After completing school she was sent to study at the academy of music in Jerusalem and upon returning to the kibbutz taught music to the kibbutz children. During this period she wrote several children’s songs, including “The Short Tour,” “The Post Van,” and“Our Little Brother,”all of which appeared for the first time on the 1958 album by Yuaffa Yarkoni, Songs from Kinneret.

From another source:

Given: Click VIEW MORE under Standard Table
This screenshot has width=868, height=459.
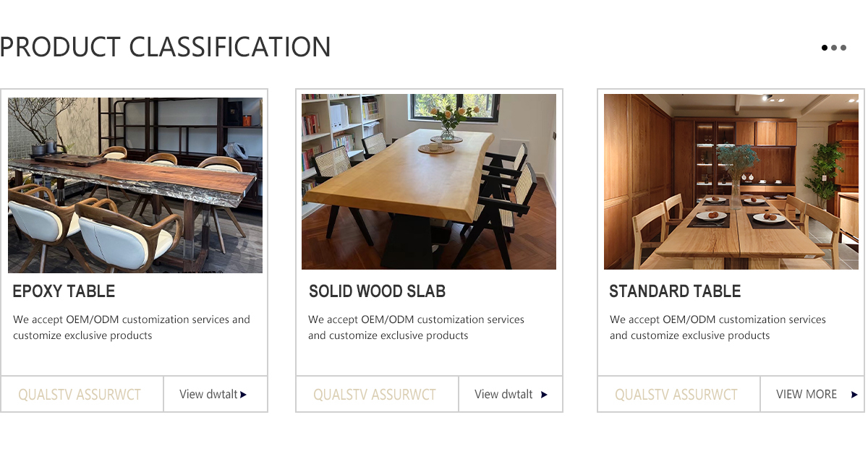Looking at the screenshot, I should click(807, 394).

Shemer began her army service in the Israeli Defense Force's Nahal entertainment troupe. During her military service in 1956 she wrote several songs for a revue by the Central Command troupe, “A Raid in the Village” under the pseudonym S. Carmel. After her discharge she married the actor Gideon Shemewith whom she had a daughter, Lali. They were later divorced; she went on to marry attorney Mordechai Horowitz, with whom she had a son, Ariel.

Shemer did her own songwriting and composing, set famous poems to music, such as those of the Israeli poet, Rachel, and adapted well-known songs into Hebrew, such as the Beatles songs "Let It Be."

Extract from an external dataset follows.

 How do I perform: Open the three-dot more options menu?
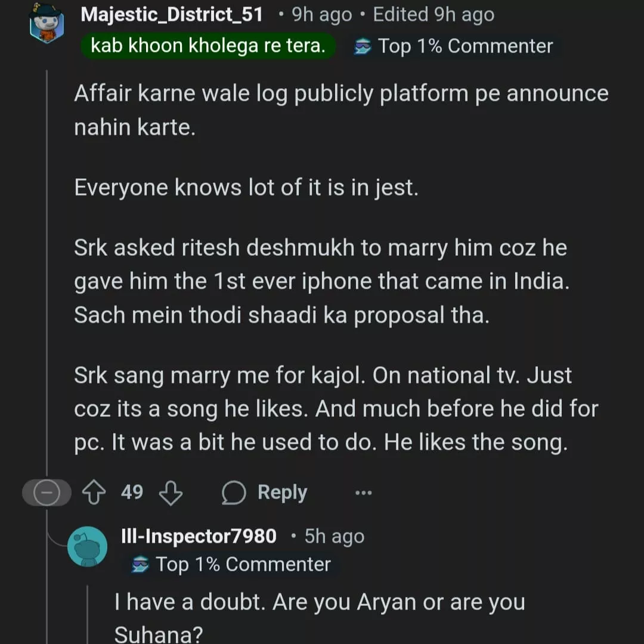click(x=363, y=493)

In 1963, she composed "Hurshat Ha'Eucalyptus (The Eucalyptus Grove)," a song that evokes Kvutzat Kinneret where she was born, and sung in a recent version by Ishtar.

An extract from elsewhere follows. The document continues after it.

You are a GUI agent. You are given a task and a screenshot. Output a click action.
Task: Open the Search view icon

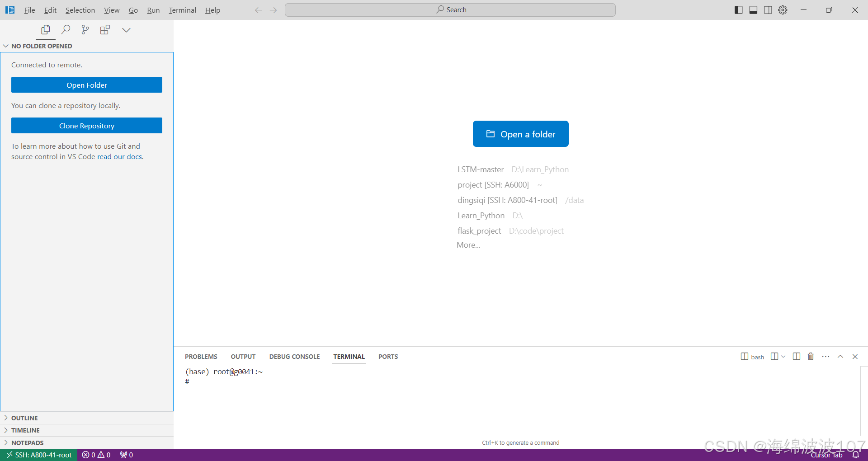66,30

In 1967, she wrote the famous patriotic song "Yerushalayim Shel Zahav," sung by Shuly Nathan. Inspired by the Basque lullaby "Pello Joxepe" (something Shemer admitted to later on), it was originally for the Israeli Music Festival, and she added another verse after the Six-Day War that year.

In 1982 her third collection, Book Three, was published. At the annual Arad Festival, which was launched that year, as well as at subsequent Arad Festivals, Shemer’s songs filled the programs of all the ensembles, every one of which performed at least one or two of her songs. In 1983, Shemer received the Israel Prize for Hebrew song (words and melody).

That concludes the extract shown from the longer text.